Why Spiritually-Centered Leadership Matters

by Mark Tidsworth, Founder and Team Leader

We actually respond to one another’s energy more than to people’s exact words or actions. In any situation, your taking or giving of energy is what you are actually doing. Why do I feel drawn or repelled? What we all desire and need from one another, of course, is that life energy. It always draws, creates, and connects things.” --Richard Rohr, Falling Upward

Resonance

Like the reverberations from an old-fashioned tuning fork, leaders are vibrating, sending forth energy ALL the time. Of course, other people are doing the same. It’s just that leaders are given the opportunity to influence the group (church in this case) more than others. We give this to leaders; an openness to receiving the messages they are sending.

In the quote above, Richard Rohr describes this dynamic Family Systems Theory has been preaching for years. Who we are, how we are, significantly influences the system of which we are a part. In fact, the primary intervention of Family Systems Theory is getting ourselves to good, so to speak. Differentiation is strengthening our identity and individuality so that we can remain centered in who we are as the emotional tension rises in relationships. This act, remaining centered, is in and of itself a powerful leadership activity.

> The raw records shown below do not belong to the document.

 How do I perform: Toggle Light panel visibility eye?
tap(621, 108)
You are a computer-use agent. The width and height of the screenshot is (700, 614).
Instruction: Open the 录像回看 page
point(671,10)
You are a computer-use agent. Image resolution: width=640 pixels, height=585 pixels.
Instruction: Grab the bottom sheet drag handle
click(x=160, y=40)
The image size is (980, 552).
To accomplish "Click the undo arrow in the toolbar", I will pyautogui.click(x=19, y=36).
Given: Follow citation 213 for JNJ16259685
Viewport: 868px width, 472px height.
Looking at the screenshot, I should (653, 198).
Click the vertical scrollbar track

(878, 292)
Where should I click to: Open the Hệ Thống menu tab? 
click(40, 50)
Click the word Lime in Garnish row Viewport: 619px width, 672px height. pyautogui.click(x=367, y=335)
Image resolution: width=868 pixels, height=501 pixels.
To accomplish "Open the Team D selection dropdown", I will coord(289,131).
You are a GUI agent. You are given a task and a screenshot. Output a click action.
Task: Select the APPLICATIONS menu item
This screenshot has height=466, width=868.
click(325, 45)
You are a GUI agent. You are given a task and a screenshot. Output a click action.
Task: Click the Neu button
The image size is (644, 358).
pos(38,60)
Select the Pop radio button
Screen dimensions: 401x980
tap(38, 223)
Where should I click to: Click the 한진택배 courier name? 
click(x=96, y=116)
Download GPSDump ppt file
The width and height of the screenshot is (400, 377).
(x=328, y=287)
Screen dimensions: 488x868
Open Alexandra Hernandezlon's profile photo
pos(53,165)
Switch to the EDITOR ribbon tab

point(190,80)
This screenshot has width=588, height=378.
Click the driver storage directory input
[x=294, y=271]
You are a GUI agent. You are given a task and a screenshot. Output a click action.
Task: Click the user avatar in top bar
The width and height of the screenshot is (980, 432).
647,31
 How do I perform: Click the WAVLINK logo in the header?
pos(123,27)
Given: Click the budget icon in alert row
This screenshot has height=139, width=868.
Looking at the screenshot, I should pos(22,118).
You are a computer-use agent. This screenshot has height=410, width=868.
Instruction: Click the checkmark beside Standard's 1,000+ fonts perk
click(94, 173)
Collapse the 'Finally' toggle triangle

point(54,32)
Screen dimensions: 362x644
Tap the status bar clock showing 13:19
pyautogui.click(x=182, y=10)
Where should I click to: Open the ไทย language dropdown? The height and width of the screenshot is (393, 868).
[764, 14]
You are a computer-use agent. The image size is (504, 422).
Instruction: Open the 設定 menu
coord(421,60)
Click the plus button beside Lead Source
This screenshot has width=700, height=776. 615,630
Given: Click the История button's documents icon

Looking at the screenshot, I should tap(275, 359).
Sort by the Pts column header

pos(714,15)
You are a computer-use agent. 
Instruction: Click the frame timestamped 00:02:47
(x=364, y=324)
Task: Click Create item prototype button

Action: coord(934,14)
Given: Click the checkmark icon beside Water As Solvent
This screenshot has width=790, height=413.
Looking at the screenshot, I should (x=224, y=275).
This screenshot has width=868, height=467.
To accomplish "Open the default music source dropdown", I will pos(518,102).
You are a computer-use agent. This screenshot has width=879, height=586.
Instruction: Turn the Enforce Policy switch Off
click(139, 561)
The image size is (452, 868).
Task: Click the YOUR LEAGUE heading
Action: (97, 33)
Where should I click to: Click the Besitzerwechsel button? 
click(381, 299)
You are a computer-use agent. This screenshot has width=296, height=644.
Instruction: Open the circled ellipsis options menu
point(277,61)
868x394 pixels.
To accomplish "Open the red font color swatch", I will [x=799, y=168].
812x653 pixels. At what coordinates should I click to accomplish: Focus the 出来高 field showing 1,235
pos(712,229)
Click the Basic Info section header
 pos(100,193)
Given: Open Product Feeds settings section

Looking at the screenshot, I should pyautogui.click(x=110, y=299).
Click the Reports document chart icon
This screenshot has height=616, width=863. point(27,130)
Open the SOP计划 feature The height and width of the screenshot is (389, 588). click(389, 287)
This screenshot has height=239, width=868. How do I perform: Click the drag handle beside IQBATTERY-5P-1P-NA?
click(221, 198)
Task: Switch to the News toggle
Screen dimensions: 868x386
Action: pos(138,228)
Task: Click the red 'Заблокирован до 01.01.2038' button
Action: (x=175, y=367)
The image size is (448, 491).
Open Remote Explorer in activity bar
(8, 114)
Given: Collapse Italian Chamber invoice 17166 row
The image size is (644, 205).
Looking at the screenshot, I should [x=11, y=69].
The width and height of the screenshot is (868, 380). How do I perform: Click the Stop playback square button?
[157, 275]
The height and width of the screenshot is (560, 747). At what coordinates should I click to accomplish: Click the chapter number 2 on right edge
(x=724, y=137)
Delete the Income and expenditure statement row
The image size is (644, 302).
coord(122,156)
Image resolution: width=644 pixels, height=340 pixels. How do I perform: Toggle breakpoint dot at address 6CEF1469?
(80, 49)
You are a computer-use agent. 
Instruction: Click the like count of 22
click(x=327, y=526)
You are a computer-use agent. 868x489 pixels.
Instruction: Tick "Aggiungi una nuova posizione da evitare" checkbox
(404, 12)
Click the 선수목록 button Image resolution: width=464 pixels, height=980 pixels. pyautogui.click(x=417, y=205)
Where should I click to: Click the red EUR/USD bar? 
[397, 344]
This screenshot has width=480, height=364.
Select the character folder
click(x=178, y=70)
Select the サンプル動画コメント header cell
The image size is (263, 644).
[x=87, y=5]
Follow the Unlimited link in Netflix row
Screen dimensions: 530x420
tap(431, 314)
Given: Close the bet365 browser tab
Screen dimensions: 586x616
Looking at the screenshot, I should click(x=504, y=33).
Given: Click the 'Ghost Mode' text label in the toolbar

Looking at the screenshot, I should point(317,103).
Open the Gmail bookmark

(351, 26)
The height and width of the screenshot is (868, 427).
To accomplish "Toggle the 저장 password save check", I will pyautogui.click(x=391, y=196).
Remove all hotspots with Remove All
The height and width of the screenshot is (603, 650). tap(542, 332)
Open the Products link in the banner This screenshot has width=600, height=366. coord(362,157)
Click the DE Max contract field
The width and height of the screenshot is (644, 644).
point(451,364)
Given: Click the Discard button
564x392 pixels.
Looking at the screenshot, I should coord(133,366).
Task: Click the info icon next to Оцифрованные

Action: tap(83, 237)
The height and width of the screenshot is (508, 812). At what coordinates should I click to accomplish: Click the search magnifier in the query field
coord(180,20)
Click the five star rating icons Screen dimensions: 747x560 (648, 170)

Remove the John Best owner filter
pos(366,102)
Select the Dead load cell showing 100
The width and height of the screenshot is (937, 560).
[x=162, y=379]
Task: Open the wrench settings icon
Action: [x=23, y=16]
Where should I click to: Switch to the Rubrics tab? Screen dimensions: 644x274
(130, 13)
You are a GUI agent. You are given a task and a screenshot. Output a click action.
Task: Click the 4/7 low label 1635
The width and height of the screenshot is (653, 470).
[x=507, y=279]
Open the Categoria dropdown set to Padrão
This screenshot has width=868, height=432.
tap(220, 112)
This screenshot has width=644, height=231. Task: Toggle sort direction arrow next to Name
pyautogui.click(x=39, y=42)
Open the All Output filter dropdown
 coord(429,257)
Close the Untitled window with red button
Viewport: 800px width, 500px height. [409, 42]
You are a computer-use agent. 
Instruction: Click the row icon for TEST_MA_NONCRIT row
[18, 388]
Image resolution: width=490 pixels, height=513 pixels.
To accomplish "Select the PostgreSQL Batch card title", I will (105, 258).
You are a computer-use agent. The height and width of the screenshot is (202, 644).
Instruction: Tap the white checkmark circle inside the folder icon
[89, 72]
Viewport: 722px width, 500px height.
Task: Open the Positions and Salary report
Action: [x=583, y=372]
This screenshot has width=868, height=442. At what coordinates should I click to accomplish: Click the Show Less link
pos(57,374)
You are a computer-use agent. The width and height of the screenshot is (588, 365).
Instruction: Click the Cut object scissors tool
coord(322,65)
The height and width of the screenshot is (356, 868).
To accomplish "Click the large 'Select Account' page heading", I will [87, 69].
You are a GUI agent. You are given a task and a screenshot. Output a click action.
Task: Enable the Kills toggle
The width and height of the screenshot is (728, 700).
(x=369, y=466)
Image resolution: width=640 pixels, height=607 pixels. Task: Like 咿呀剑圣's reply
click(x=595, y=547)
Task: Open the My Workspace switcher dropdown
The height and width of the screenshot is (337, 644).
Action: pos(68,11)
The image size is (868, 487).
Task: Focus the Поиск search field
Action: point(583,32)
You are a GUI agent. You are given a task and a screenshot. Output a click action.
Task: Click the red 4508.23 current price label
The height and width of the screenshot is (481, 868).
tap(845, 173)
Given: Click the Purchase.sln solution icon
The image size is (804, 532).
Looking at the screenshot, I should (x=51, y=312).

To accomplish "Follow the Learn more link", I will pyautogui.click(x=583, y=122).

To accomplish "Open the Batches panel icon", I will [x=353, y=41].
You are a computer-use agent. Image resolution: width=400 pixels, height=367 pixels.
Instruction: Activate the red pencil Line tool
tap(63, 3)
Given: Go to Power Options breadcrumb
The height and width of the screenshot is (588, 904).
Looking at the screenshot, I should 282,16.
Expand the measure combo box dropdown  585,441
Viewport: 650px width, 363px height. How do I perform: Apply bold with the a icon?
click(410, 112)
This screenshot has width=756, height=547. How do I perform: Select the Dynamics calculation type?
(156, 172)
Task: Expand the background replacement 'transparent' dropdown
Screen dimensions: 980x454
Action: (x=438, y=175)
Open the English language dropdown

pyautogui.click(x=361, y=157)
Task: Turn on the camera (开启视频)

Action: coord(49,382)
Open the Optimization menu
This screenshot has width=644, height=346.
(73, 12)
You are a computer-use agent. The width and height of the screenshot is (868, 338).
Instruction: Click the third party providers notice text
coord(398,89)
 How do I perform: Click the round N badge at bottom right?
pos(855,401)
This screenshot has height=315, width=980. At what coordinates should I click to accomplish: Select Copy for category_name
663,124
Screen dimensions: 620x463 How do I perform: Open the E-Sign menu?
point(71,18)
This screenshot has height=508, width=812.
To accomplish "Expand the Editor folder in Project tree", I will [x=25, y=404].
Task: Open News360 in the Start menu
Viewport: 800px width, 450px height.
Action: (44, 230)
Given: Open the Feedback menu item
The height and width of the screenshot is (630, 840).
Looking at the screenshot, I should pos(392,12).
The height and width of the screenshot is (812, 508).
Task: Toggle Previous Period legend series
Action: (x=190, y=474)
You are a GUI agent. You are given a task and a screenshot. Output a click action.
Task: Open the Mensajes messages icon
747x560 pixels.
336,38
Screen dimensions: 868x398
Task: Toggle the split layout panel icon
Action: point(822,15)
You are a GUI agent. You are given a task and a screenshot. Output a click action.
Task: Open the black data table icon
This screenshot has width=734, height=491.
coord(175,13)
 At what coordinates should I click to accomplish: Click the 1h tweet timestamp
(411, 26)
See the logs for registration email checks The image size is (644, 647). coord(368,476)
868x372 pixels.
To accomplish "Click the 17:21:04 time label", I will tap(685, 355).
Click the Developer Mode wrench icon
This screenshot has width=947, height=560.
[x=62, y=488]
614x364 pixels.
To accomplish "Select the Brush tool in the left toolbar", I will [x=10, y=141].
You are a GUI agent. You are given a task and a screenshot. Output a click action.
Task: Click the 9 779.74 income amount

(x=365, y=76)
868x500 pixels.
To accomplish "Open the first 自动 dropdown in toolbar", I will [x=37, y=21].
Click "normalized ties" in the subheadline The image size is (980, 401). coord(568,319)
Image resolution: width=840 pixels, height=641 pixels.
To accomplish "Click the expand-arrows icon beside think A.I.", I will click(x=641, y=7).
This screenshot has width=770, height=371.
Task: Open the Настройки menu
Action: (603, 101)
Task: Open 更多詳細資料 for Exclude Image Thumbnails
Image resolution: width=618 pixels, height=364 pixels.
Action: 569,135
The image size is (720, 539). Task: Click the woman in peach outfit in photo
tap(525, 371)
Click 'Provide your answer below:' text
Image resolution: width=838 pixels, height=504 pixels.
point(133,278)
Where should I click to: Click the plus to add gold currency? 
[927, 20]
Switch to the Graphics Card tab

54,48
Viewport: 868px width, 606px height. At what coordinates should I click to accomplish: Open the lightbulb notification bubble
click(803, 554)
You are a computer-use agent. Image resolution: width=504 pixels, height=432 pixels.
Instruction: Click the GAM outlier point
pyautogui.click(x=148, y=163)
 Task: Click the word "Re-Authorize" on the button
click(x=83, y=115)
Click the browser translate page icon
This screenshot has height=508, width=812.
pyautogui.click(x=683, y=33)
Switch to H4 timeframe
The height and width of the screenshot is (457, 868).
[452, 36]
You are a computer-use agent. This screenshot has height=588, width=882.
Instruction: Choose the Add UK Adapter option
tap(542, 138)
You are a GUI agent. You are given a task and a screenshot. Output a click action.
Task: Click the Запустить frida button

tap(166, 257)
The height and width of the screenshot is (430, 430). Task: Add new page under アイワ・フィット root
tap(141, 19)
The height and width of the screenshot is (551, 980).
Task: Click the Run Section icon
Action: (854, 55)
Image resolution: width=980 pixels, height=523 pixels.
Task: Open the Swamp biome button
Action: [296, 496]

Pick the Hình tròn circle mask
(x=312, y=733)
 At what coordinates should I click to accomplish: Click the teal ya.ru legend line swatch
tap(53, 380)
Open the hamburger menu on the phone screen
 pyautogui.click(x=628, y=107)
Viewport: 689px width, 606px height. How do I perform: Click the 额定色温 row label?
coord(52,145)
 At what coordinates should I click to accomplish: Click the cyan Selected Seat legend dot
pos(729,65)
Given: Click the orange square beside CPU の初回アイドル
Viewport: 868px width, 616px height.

When leaders are centered in Christ, abiding in Christ, swimming in the current of God’s energy flowing through this world… then others pick up on this. We sense it, we intuit it, we know it consciously or otherwise. Their resonance with Christ influences the entire church as they lead.

Dissonance

Conversely, we also know it when leaders are spiritually out of sync. The energy they unwittingly send forth includes frustration, angst, and dis-ease. Sure, we all have bad days, moments and times of asynchronous spirituality. Yet, when we realize where we are, we best run to Christ.

Timing

The need to reconnect with Christ in significant ways does not appreciate nor comply with our schedules. Here we are the week before Holy Week and I’m launching a silent retreat at 3:00 PM today. This is not great timing… Pinnacle is SO busy these days. Yet, I recognize the telltale signs, the fraying around the edges, the hints and clues that time with God is calling. Inconvenient, yes. Wholly necessary, more than yes.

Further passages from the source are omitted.